心臓の大きさを評価する手法の一つ、心臓椎骨総計法(vertebral heart score、VHS)は、X線検査で心臓の形態学的変化を検出できる簡便さから、一般の動物病院でも広く利用されている。しかし、VHSは、心臓全体を捉えるため、心房や心室など特定の部位のみに現れる形態学的変化を観察するには不向きとなってしまう場合がある。そこで、登場したのが、左心房に特化したvertebral left atrial size (VLAS) だ。とここで、ふと疑問が湧いてくる。VHSは、品種間で測定値に大きな差が生じることが知られている。
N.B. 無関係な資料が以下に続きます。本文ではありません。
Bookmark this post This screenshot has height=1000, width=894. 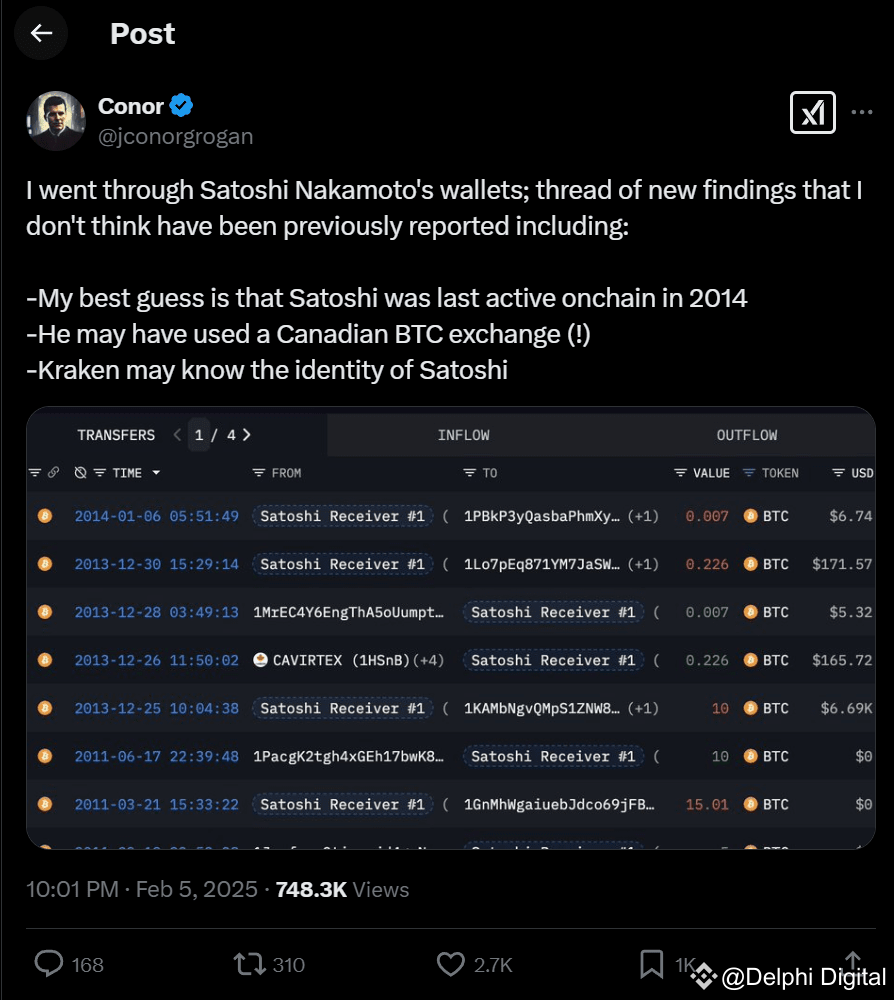[651, 963]
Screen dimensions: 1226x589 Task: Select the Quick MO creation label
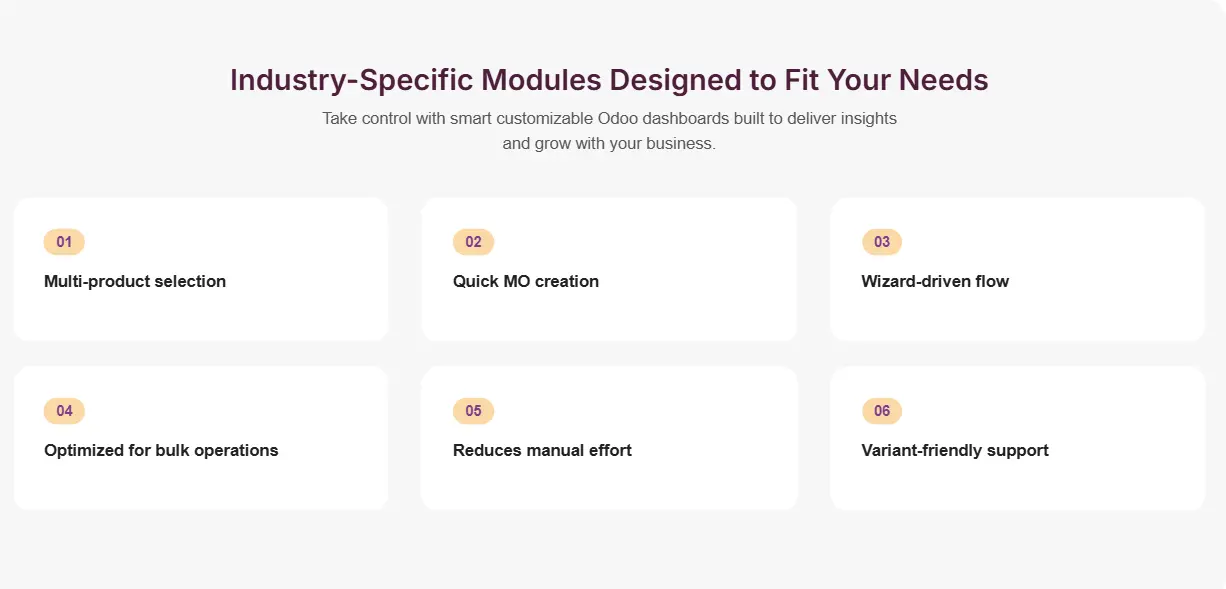(526, 282)
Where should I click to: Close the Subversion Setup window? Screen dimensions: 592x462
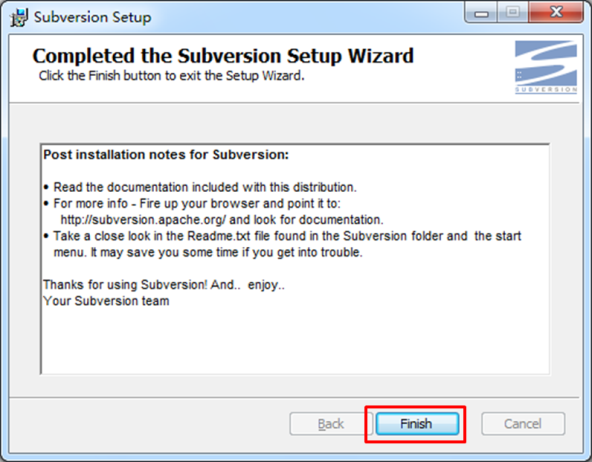click(556, 13)
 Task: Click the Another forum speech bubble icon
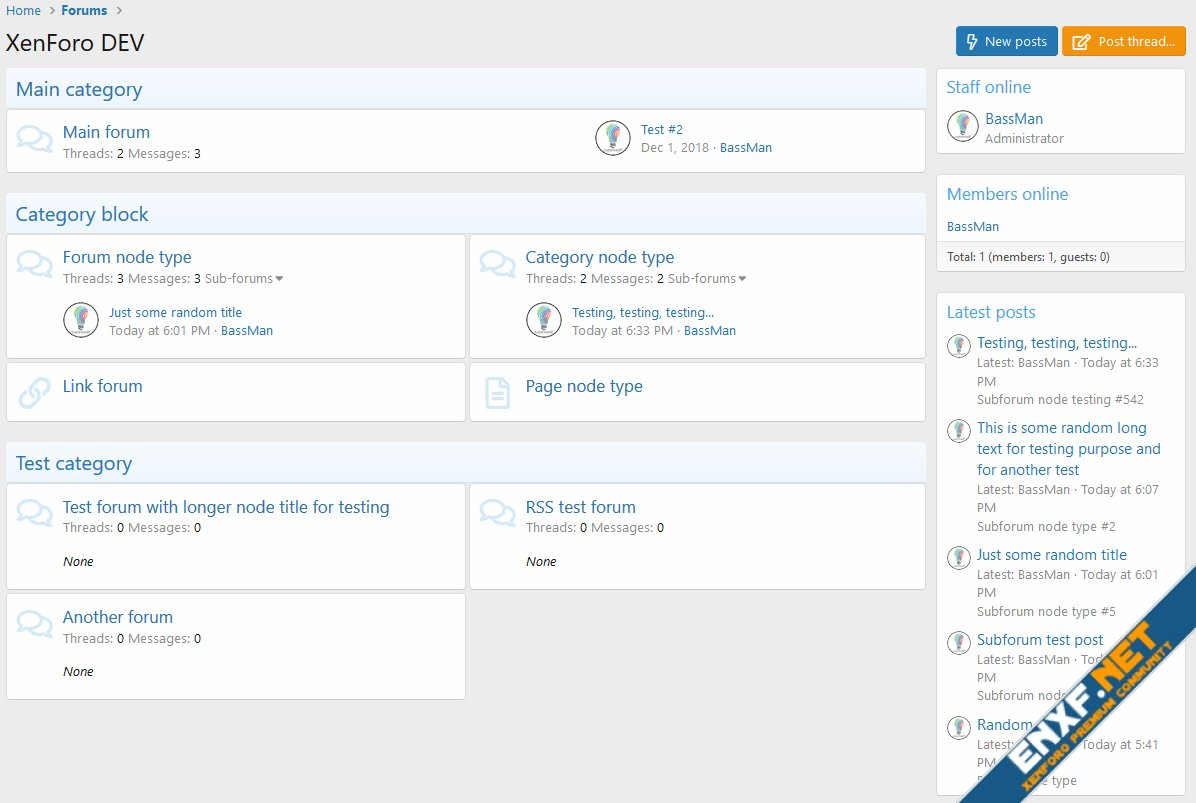[x=35, y=625]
では、VLASは、どうなのだろうか。
そのような背景の中、イタリアのピサ大学は、超小型犬のチワワ30匹(成犬かつ臨床上健康な個体)を対象にして、VHSとVLASを算出する研究を行った。すると、彼らのVHSは、Buchananらが提唱する参照値よりも有意に大きく、VLASは、Malcolmらが提唱する参照値よりも有意に小さいことが判明したとのことである。
上記のことから、VHSと同様でVLASにも、品種間における「差」があることが窺える。よって、今後、あらゆる犬種でVLASが測定できるように、その差を一つひとつ明らかにする研究が進められることに期待している。